BERTIEN VAN MANEN ▪ LES ÉCHOS DE L’ORDINAIRE
- Eric Poulhe
- 17 août
- 2 min de lecture
CENTRE D’ART GWINZEGAL, GUINGAMP
27 juin 2025 – 12 octobre 2025

Les photographies de Bertien van Manen (1935−2024) ne tiennent ni du journal intime, ni de l’album de famille. Si certains codes visuels peuvent y faire penser, elles ne répondent à aucun de leurs prérequis. Il n’est question ni d’elle, ni de rituels, d’événements ou de mises en scènes planifiées. Elles ne correspondent pas non plus aux canons du spectaculaire et aux lieux communs du photojournalisme ; les événements historiques ou politiques sont bien absents du centre de l’image. Son œuvre pourrait se définir comme une chronique intime et subjective de la vie des gens ordinaires, qui, ballottés par les vents d’une histoire qui s’écrit sans eux et parfois les dépasse ou les écrase, tentent de s’en sortir du mieux qu’ils peuvent — et c’est souvent bien plus héroïque qu’on ne le croit. […] C’est en feuilletant Les Américains (1958), livre de Robert Frank, que Bertien van Manen aura le déclic de la photographie qu’elle veut réellement faire et du monde qu’elle souhaite raconter. […] Fille d’un ingénieur des mines de charbon des Pays-Bas, elle part en 1985 aux États-Unis, dans les Appalaches, à la recherche de femmes travaillant dans les mines. […] Jamais cyniques, ses images oscillent entre beauté et chaos, on peut y suivre sur plusieurs générations la vie quotidienne de ces familles dans leurs difficultés et dans leurs rires. […] Ce n’est sans doute pas un hasard si le lit, comme élément de mobilier, apparaît de manière récurrente dans son œuvre. […] Bertien van Manen sera l’une des premières à se glisser derrière le rideau de fer pour documenter la vie post-soviétique en Russie, Moldavie, au Kazakhstan, en Ouzbékistan et en Ukraine, lors de dizaines de voyages entre 1991 et 2009. Elle n’est pas une photographe de rue, les relations qu’elle tisse sont plus intimes : c’est à l’intérieur des appartements, de leurs cuisines, salons et chambres à coucher, qu’elle nous emmène, tard dans la nuit ou tôt le matin.

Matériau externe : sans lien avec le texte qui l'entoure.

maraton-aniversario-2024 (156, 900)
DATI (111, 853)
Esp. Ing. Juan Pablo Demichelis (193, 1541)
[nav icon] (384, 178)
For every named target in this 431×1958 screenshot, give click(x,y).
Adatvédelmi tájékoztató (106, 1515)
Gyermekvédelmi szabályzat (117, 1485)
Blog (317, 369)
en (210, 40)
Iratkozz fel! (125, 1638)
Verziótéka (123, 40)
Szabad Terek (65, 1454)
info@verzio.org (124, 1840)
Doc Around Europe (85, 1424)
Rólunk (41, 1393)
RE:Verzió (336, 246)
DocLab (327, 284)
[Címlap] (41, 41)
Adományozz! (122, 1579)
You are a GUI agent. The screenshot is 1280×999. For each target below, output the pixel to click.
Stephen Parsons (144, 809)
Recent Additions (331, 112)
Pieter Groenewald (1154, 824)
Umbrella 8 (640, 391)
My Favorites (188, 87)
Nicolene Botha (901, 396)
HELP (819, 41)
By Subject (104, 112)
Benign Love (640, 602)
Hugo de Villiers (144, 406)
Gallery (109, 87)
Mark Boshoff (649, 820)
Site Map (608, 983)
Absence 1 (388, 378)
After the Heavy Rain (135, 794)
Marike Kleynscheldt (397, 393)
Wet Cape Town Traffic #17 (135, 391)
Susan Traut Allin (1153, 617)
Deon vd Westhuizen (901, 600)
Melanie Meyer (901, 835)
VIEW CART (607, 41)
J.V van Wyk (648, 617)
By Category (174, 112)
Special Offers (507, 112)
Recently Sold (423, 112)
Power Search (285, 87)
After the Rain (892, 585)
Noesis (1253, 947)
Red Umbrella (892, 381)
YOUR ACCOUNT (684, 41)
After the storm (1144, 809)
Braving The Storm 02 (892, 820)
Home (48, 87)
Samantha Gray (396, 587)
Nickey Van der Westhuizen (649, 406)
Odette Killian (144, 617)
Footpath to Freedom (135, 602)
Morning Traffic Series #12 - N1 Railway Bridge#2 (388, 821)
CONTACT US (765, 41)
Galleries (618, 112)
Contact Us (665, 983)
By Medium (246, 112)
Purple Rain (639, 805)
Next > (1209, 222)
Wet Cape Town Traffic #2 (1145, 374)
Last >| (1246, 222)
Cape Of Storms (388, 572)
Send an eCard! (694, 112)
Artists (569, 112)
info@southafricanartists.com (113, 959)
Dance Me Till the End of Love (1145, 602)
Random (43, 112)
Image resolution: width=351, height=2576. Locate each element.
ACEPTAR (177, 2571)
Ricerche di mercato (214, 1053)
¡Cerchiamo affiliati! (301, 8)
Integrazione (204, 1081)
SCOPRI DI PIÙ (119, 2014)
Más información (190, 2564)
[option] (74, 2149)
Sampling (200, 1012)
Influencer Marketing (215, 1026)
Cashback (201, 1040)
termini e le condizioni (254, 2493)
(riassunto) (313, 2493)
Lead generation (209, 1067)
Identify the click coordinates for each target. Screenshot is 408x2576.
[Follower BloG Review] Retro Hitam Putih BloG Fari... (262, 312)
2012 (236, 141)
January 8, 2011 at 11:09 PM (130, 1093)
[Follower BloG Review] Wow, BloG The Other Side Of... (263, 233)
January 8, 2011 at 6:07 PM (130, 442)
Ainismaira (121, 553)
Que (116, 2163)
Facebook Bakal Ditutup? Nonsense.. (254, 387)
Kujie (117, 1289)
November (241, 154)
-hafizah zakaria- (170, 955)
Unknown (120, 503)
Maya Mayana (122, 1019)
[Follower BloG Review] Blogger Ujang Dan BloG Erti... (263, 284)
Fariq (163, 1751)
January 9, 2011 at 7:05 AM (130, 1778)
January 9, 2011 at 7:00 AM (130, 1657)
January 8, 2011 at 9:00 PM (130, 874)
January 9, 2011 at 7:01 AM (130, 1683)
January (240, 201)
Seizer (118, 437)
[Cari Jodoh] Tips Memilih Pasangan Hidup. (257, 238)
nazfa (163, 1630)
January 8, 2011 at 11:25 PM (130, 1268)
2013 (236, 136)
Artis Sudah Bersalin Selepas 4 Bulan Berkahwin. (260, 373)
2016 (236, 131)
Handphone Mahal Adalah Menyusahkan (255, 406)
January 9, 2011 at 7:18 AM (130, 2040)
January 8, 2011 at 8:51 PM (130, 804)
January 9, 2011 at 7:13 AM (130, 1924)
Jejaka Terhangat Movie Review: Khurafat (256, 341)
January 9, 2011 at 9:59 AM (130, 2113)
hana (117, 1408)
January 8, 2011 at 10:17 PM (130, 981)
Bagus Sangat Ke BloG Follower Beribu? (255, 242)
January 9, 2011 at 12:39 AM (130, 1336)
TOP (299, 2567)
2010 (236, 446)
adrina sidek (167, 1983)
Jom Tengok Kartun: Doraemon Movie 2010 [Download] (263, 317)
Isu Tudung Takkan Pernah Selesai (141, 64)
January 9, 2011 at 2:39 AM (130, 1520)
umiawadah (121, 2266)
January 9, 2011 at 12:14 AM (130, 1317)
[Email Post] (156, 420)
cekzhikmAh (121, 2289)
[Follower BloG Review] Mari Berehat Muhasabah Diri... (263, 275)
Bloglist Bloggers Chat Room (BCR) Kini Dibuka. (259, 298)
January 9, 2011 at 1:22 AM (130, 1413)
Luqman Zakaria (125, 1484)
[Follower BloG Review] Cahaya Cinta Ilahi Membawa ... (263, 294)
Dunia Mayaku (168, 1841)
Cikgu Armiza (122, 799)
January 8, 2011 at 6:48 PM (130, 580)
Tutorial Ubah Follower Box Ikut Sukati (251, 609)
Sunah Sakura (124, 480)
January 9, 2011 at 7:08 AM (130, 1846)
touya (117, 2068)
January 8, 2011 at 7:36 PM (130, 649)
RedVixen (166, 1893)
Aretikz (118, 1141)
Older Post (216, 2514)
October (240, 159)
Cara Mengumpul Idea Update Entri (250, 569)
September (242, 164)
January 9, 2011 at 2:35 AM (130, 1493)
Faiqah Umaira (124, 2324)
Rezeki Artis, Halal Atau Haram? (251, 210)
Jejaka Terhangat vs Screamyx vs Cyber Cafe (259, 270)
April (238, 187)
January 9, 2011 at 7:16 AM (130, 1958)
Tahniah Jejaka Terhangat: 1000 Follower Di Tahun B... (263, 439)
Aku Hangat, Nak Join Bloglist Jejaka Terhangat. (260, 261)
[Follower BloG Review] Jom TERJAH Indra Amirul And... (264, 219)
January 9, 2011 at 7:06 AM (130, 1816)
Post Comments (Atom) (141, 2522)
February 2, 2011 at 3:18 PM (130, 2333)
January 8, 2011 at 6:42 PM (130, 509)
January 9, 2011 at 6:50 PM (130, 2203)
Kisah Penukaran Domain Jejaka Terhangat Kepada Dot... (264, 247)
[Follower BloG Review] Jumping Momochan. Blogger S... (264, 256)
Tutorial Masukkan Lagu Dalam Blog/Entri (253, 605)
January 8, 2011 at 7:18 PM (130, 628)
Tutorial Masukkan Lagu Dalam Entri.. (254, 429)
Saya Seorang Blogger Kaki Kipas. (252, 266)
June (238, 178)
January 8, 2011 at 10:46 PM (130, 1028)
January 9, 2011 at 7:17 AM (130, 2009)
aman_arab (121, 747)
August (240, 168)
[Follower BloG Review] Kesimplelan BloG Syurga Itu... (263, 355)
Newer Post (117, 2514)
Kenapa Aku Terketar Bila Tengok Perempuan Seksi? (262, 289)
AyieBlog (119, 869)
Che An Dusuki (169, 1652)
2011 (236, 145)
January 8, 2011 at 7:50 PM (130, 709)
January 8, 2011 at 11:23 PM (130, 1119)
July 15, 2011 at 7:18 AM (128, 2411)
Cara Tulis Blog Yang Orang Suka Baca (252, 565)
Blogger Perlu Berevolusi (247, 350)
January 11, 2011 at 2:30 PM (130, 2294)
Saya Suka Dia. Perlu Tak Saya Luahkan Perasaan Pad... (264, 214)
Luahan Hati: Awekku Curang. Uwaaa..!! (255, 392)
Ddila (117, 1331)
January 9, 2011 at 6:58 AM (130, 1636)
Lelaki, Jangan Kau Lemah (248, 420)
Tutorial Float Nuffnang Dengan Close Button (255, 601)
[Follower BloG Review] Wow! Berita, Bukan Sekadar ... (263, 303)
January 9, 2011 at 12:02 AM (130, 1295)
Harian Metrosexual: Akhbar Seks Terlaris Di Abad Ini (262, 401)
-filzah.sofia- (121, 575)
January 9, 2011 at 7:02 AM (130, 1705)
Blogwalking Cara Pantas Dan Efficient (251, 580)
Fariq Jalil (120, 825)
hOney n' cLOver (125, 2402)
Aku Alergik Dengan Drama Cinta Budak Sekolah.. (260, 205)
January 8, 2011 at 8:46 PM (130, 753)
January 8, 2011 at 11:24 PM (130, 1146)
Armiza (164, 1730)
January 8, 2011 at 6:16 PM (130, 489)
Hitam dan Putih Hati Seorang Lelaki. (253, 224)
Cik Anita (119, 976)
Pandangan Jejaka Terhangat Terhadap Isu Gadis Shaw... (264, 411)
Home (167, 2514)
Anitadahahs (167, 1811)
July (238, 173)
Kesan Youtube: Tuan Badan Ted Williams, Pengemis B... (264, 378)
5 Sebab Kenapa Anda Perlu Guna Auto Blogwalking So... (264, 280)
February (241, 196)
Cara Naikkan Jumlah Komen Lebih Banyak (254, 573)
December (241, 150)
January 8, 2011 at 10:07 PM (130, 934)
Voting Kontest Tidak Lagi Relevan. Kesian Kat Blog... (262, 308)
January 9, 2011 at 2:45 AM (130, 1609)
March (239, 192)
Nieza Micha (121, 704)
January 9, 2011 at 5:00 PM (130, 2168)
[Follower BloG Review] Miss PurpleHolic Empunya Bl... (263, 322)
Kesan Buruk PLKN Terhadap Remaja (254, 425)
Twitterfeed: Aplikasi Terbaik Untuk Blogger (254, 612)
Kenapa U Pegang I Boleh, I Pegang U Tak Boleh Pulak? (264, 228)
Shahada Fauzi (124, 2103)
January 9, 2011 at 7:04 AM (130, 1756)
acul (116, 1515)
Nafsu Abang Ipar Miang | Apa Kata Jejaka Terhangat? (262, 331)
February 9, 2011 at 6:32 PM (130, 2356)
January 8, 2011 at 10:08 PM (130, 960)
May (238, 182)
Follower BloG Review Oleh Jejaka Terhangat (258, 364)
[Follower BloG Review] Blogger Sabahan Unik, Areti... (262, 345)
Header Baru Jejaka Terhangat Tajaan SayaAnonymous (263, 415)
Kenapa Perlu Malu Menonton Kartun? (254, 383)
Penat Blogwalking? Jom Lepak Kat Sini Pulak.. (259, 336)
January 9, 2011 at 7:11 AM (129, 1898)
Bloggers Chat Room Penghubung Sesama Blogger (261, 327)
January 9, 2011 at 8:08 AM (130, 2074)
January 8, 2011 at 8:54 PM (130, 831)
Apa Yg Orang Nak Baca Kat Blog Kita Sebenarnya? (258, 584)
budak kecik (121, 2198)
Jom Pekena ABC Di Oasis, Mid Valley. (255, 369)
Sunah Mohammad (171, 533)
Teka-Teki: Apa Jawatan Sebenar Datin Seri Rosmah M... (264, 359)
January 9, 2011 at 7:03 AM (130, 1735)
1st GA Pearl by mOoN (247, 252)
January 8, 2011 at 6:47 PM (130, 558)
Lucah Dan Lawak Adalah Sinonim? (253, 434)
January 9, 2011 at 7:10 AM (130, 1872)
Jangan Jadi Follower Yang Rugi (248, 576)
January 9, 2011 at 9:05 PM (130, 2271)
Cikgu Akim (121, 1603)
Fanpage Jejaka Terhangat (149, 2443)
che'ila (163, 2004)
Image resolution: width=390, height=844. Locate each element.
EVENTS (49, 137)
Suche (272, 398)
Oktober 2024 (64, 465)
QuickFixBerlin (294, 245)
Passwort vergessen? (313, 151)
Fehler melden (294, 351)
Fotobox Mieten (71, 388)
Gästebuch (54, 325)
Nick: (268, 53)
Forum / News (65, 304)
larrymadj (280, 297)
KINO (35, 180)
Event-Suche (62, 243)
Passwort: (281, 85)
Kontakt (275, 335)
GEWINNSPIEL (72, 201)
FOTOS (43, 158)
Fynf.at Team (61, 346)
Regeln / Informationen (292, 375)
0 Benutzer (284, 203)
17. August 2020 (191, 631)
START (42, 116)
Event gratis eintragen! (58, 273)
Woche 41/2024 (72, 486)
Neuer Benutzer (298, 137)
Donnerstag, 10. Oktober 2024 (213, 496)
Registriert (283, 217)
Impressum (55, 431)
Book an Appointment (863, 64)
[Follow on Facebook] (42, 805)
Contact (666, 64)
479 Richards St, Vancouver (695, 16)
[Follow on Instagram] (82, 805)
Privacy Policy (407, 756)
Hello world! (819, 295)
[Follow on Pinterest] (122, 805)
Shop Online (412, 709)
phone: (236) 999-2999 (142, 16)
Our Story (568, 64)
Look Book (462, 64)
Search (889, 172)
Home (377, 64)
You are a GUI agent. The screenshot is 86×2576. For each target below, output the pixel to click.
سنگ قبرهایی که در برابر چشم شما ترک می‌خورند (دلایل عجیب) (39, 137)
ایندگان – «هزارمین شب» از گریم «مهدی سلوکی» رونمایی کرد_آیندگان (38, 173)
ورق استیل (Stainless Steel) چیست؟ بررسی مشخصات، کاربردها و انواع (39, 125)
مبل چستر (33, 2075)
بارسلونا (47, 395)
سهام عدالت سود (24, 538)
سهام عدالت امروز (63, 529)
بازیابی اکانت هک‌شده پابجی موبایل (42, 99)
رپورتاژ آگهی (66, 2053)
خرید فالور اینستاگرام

[…] C’est avec le même appétit des autres qu’elle tentera, au tournant des années 2000, de faire le portrait d’une société encore plus opaque : en Chine, où la sphère privée et l’individu ont été rendus suspects par la Révolution culturelle et soixante-dix ans de communisme.
Cette exposition nous fait découvrir pour la première fois en France une artiste profondément féministe et engagée. Quatre séries photographiques majeures y sont regroupées : aux Pays-Bas, aux États-Unis, en ex-URSS et en Chine. Cette œuvre fait surgir une réflexion sensible, au-delà des réalités politiques, sur ce qui relie les individus et les sociétés plutôt que ce qui les sépare. Spectacle de vies ordinaires et humbles, la photographie de Bertien van Manen, loin du sensationnalisme et des récits dominants, construit une œuvre documentaire singulière, portée par une empathie de tous les instants.